Exercise details =>
Return every line from the records below with the string "settings".

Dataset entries
....
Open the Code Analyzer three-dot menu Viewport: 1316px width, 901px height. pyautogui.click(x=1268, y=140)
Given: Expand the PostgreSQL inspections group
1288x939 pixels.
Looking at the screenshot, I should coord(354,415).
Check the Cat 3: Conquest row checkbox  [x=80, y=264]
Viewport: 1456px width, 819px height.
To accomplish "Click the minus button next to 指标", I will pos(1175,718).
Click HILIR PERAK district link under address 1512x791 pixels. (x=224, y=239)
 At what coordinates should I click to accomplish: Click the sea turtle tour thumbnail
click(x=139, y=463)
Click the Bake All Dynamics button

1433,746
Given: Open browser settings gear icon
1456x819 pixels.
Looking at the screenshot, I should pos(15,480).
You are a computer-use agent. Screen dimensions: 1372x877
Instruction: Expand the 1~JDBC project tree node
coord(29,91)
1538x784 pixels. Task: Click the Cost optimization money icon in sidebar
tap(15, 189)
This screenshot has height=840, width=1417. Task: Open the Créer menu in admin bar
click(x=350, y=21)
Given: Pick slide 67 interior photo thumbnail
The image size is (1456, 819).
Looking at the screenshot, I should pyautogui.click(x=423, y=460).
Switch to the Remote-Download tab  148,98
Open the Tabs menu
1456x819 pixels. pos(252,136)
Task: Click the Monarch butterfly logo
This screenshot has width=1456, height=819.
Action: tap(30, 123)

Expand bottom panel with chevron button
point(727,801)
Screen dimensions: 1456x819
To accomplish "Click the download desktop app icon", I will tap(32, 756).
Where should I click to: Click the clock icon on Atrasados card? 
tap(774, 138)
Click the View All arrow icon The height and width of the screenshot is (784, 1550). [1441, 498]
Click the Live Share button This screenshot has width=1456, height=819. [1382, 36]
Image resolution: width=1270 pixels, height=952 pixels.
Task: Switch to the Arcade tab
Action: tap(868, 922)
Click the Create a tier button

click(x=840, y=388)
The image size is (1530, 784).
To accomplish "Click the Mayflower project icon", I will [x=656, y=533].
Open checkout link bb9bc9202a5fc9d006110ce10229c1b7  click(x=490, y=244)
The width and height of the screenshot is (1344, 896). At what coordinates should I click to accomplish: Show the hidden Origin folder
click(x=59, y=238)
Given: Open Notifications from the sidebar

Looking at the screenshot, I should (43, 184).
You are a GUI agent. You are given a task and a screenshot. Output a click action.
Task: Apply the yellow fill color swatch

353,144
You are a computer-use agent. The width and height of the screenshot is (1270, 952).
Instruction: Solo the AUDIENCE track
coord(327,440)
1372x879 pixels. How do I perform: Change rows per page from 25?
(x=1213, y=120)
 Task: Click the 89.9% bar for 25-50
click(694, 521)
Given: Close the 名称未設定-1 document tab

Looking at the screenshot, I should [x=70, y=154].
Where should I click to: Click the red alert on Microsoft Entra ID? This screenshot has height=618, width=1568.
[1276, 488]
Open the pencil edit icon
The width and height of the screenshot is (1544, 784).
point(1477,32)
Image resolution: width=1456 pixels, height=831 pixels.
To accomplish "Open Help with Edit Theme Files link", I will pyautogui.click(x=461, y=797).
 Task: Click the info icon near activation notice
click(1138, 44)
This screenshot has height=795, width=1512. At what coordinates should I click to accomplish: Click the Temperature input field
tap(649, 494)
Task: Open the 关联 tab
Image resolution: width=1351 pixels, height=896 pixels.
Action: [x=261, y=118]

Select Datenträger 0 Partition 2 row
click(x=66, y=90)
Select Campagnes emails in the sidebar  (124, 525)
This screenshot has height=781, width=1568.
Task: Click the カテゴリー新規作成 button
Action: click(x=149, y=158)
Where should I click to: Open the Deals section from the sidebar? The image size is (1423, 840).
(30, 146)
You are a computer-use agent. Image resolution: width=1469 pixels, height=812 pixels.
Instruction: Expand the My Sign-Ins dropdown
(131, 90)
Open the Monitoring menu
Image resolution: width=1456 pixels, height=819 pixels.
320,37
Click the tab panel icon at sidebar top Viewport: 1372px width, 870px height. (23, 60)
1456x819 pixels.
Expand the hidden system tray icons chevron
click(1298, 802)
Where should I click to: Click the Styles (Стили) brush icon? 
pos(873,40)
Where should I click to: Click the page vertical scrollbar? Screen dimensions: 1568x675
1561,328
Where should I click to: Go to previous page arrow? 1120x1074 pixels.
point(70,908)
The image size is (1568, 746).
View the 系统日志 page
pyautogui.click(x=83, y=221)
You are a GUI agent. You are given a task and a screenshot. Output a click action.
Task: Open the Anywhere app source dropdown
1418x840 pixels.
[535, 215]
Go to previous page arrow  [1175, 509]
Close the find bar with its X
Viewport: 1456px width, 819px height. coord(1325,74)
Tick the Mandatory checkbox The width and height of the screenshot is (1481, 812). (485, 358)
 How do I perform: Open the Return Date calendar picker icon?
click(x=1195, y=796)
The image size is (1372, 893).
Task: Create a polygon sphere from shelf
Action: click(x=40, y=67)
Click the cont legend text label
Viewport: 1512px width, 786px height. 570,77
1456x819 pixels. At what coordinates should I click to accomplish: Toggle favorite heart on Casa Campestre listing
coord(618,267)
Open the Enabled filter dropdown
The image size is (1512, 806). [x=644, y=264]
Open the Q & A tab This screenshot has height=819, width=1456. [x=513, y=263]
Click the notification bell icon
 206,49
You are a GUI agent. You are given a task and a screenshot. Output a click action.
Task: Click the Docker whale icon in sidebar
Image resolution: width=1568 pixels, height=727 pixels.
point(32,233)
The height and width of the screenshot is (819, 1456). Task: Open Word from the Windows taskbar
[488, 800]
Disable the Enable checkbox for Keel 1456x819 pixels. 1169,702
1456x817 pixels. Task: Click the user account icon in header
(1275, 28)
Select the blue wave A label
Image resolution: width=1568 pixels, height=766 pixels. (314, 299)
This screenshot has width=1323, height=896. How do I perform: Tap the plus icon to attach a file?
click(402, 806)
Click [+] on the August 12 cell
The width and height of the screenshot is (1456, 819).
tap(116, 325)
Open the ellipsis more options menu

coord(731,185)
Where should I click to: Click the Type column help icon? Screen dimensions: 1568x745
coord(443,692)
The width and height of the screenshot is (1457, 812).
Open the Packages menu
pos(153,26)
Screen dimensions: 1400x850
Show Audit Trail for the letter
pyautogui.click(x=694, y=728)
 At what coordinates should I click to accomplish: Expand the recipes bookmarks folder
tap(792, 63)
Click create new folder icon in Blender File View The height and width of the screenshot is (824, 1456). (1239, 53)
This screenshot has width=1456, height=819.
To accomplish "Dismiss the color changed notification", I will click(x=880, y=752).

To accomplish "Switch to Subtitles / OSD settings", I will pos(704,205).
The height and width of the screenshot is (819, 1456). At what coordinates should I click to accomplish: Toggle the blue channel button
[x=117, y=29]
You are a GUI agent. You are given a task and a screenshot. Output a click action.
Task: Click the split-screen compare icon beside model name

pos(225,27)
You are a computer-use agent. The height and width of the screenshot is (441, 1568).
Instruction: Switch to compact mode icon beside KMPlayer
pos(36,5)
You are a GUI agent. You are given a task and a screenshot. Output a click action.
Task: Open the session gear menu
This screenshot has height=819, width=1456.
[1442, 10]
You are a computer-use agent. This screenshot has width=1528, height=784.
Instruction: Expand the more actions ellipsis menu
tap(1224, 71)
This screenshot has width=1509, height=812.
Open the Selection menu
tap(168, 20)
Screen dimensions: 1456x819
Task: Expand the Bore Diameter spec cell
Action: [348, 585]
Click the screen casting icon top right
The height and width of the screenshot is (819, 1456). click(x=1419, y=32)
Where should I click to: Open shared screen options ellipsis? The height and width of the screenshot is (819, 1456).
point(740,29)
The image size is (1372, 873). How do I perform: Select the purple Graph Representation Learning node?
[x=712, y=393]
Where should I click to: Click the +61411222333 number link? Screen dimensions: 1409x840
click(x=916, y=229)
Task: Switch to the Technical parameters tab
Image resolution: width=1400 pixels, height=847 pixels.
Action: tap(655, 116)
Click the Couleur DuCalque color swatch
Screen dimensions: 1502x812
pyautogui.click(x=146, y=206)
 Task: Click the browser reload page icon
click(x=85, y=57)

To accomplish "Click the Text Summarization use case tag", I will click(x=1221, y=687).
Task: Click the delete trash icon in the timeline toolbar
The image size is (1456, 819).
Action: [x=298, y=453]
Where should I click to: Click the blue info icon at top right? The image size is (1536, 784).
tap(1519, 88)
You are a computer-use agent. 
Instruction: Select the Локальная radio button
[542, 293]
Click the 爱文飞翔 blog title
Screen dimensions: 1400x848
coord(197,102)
....
Final answer =>
Given: Open browser settings gear icon
To accomplish "Switch to Subtitles / OSD settings", I will pos(704,205).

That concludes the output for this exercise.